A new study offers the first clear evidence that testosterone treatment for men 65 years and older can improve mood and sex drive.
The results, published in a paper in the New England Journal of Medicine, are from the first three of seven trials in a longterm study called the Testosterone Trials, or the TTrials. The studies are testing the effect of testosterone gel compared with placebo, and changes in sexual function, vitality, mood, physical function, walking speed, and walking distance.
Researchers found that testosterone treatment increased the blood testosterone level in the men 65 and older to levels comparable to mid-normal for young men. Testosterone also improved all aspects of sexual function, including sexual activity, sexual desire, and the ability to get an erection.
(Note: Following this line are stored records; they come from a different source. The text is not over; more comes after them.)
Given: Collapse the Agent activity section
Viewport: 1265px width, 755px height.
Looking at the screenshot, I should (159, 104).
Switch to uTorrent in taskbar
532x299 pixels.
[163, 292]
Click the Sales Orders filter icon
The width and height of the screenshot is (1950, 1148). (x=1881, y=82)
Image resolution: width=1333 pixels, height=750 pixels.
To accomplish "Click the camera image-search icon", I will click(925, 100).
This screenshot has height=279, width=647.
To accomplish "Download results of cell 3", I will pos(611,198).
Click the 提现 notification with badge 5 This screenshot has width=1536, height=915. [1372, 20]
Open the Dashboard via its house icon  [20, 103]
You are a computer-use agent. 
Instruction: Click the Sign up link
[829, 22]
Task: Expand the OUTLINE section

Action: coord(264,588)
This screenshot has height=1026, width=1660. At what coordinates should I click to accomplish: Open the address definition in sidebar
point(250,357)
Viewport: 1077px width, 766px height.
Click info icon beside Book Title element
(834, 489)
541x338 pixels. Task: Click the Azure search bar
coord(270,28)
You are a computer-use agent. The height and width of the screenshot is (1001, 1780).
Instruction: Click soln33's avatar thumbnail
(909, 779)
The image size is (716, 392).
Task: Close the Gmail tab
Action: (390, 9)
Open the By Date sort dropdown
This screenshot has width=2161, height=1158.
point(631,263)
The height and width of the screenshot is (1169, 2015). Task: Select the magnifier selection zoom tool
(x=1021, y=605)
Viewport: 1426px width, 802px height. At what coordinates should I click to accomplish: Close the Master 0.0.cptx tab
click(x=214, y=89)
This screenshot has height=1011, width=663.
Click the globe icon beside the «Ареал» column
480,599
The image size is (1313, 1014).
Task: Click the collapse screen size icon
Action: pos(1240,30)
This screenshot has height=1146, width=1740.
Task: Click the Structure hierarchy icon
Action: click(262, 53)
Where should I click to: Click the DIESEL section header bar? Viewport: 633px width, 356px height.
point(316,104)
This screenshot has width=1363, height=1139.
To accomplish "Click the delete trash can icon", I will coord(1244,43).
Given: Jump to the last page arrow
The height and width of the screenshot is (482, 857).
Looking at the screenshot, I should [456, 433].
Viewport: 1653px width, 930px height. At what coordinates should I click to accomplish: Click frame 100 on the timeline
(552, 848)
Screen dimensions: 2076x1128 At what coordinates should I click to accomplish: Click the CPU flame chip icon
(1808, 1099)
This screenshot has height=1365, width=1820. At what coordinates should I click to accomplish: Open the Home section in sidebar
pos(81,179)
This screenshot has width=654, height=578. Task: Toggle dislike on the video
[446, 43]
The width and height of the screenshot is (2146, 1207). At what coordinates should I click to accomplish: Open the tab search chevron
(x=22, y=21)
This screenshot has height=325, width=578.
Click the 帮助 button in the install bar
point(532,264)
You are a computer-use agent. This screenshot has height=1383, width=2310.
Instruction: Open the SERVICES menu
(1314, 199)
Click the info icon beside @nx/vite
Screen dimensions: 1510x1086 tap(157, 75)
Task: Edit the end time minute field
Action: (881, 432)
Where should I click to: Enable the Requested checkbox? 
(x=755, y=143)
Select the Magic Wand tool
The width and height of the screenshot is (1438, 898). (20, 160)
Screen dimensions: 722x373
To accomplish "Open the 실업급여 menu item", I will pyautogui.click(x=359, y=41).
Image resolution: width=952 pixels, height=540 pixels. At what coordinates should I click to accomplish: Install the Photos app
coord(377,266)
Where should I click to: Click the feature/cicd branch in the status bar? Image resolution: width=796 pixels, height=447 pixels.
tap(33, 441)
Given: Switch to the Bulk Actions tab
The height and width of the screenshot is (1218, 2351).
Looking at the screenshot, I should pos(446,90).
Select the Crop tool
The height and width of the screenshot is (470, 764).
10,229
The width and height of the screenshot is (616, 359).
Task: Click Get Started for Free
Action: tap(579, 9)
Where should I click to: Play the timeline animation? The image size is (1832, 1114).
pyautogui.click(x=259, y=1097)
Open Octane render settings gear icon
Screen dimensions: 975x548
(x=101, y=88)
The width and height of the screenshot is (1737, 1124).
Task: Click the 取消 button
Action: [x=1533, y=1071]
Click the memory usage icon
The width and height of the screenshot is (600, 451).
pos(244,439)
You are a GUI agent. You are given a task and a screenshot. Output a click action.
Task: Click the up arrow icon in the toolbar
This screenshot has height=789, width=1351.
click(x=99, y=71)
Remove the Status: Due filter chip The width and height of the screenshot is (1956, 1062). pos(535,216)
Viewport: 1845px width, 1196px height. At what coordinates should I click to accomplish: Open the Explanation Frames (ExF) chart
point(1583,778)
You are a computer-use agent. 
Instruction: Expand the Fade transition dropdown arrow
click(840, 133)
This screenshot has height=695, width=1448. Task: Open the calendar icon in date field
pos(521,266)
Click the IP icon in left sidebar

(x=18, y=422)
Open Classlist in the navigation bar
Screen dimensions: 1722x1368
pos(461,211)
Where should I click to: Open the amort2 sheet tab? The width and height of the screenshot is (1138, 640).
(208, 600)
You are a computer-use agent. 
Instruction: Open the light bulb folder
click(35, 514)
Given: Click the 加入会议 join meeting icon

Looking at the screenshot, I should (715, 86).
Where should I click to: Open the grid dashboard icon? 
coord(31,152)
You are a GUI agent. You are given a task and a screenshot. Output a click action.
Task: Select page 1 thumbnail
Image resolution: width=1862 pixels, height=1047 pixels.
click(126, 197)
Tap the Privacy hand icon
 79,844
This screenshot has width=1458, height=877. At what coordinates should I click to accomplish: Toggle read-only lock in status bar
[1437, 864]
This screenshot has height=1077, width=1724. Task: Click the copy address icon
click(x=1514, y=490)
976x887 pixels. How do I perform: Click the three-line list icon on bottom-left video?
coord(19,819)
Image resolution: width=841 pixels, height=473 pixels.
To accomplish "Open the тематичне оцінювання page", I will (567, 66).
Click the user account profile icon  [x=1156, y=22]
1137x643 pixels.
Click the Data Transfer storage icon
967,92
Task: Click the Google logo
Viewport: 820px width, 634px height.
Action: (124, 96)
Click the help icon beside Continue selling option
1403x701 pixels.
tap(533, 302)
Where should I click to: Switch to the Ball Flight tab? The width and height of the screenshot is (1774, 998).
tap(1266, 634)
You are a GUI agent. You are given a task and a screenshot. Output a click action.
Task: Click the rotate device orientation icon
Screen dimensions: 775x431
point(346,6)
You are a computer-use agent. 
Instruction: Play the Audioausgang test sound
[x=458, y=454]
Testosterone treatment did not significantly improve distance walked in six minutes when only men enrolled in the physical function trial were considered, but did increase the distance walked when all men in the TTrials were considered. The treatment did not improve energy, but did improve mood and depressive symptoms.
“The results of the TTrials show for the first time that testosterone treatment of older men who have unequivocally low testosterone levels does have some benefit,” says Peter J. Snyder, a professor at the University of Pennsylvania and lead author and principal investigator of the TTrials. “However, decisions about testosterone treatment for these men also will depend on the results of the other four trials … and the risks of testosterone treatment.”
In 2003, the Institute of Medicine reported that there was insufficient evidence to support any beneficial effect of testosterone in such men. This report was the impetus for TTrials, which are now the largest trials to examine the efficacy of testosterone treatment in men 65 and older whose testosterone levels are low due seemingly to age alone.
“Previous testosterone trials in older men yielded equivocal and inconsistent results,” says Jane A. Cauley, a professor at the University of Pittsburgh and study coauthor. “We showed that testosterone improved men’s impression that their sexual function and walking ability had improved, suggesting that these effects are clinically important.”
But is it safe?
TTrials researchers screened 51,085 men to find 790 who qualified with a sufficiently low testosterone level and who met other criteria.
The men enrolled were randomized into two groups: one to apply the daily testosterone gel and the other a daily placebo gel for one year. The results were evaluated at months three, six, nine, and 12. Sexual function was assessed by questionnaires; physical function was measured by questionnaires and the distance walked in six minutes; and vitality, mood, and depressive symptoms also were evaluated using questionnaires.
Across the three trials, adverse events—including heart attack, stroke, other cardiovascular events, and prostate conditions—were similar in men who received testosterone and those who received placebo. However, the number of men in the TTrials was too small to draw conclusions about the risk of testosterone treatment, which the researchers say would require a larger and longer trial.
“A larger and longer-term trial will be needed to have more definitive results regarding safety,” says Marco Pahor, director of the University of Florida Institute on Aging and a coauthor of the paper. “However, this trial did not confirm earlier, smaller trials that raised serious concerns regarding cardiovascular safety.”
The TTrials were conducted at 11 additional medical centers across the United States and supported by the National Institutes of Health.